Exercise prompt
For every line that contains the string "computer", pull that line out of the material below.

Data provided
··········

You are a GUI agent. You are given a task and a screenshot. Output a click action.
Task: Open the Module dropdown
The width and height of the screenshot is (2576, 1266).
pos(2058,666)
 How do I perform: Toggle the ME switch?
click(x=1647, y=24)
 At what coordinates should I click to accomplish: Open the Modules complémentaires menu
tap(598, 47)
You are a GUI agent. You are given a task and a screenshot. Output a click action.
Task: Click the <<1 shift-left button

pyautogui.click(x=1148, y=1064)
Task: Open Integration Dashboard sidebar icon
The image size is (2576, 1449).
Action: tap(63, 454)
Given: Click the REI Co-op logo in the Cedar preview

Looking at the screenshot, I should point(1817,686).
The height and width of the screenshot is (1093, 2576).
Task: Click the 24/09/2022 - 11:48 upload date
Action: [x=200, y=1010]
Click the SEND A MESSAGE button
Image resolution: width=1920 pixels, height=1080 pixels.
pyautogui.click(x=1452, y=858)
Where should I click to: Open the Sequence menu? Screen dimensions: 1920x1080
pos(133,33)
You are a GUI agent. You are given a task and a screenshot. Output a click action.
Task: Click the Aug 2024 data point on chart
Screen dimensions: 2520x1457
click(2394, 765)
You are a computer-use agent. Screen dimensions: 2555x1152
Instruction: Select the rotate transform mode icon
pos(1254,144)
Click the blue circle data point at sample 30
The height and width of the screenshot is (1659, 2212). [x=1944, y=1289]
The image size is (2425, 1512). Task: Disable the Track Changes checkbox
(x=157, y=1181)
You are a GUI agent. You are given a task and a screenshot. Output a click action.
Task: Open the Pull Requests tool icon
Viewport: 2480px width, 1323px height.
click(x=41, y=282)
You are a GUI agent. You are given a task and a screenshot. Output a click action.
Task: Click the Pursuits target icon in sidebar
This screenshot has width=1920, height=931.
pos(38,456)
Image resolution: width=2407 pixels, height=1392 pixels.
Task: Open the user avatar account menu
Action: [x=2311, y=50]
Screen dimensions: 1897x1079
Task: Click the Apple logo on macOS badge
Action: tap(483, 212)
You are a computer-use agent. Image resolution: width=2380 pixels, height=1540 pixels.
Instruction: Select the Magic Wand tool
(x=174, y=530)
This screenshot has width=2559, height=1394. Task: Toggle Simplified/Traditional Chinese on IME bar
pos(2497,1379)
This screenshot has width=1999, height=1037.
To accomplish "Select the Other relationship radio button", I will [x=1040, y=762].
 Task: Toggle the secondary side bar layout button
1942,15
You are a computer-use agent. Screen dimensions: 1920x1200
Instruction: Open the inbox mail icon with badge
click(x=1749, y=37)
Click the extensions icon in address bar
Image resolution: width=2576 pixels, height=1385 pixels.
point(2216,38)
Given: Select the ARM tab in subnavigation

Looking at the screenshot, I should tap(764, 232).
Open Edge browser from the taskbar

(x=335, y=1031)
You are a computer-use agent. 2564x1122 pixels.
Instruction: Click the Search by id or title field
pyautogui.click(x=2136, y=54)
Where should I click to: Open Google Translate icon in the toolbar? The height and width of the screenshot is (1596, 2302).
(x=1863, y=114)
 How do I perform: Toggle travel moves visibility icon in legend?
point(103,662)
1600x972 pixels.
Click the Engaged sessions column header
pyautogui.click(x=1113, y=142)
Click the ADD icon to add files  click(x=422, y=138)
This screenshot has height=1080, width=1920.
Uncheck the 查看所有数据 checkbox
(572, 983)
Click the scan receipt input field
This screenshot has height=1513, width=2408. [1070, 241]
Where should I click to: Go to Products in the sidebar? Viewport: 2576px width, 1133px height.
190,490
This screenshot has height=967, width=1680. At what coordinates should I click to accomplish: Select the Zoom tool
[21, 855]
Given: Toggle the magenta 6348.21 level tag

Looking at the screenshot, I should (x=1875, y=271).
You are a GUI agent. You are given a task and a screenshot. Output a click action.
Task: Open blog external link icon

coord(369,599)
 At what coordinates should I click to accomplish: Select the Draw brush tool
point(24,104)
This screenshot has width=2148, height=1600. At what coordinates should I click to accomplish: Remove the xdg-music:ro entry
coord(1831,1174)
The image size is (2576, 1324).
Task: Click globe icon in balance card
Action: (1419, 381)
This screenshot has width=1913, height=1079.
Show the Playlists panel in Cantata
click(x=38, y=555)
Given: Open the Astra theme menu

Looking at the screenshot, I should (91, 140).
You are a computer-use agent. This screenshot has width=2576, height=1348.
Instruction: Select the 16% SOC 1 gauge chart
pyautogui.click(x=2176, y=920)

··········

Output of the exercise
You are a computer-use agent. Screen dimensions: 2555x1152
You are a computer-use agent. Image resolution: width=2380 pixels, height=1540 pixels.
You are a computer-use agent. Screen dimensions: 1920x1200
You are a computer-use agent. 2564x1122 pixels.
You are a computer-use agent. This screenshot has width=2576, height=1348.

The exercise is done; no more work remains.